— Begin Listed entries —
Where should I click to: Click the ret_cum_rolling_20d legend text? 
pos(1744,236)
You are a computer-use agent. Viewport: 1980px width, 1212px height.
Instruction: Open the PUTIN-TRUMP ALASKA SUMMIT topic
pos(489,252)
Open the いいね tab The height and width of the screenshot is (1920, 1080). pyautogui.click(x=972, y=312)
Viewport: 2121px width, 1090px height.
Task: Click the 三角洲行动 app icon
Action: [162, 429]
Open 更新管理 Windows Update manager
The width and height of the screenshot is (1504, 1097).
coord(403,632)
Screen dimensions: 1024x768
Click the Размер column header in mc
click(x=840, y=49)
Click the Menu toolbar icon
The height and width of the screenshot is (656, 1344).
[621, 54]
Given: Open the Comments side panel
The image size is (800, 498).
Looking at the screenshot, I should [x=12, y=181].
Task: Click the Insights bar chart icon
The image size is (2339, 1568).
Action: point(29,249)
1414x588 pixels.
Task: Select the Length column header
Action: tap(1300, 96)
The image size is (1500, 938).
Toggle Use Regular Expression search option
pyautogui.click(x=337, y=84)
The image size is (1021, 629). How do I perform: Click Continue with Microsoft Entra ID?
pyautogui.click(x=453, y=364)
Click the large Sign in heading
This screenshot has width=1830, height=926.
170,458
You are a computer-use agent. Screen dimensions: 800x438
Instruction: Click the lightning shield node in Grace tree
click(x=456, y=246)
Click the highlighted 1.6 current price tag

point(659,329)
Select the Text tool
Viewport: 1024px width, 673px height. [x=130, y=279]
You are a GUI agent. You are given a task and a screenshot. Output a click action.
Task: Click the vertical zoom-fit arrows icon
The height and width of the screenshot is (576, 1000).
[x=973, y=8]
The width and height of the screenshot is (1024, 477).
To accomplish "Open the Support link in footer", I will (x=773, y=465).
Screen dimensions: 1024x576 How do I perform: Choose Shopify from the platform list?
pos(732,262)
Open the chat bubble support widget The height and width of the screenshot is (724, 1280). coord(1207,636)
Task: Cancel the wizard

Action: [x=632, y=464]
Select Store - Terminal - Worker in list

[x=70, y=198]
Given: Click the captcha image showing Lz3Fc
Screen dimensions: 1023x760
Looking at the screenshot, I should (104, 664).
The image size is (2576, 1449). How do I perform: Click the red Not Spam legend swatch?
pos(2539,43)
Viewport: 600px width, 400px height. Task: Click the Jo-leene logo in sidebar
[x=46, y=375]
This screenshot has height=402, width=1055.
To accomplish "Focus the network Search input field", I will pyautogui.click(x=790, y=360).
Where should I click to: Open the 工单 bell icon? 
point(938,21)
— End Listed entries —
### What to produce
Reproduce verbatim the portion of the data that starts at the line containing "Open the いいね" and ends at the line containing "Looking at the screenshot, I should [x=12, y=181].", with both boundary lines included.

### Answer for this exercise
Open the いいね tab The height and width of the screenshot is (1920, 1080). pyautogui.click(x=972, y=312)
Viewport: 2121px width, 1090px height.
Task: Click the 三角洲行动 app icon
Action: [162, 429]
Open 更新管理 Windows Update manager
The width and height of the screenshot is (1504, 1097).
coord(403,632)
Screen dimensions: 1024x768
Click the Размер column header in mc
click(x=840, y=49)
Click the Menu toolbar icon
The height and width of the screenshot is (656, 1344).
[621, 54]
Given: Open the Comments side panel
The image size is (800, 498).
Looking at the screenshot, I should [x=12, y=181].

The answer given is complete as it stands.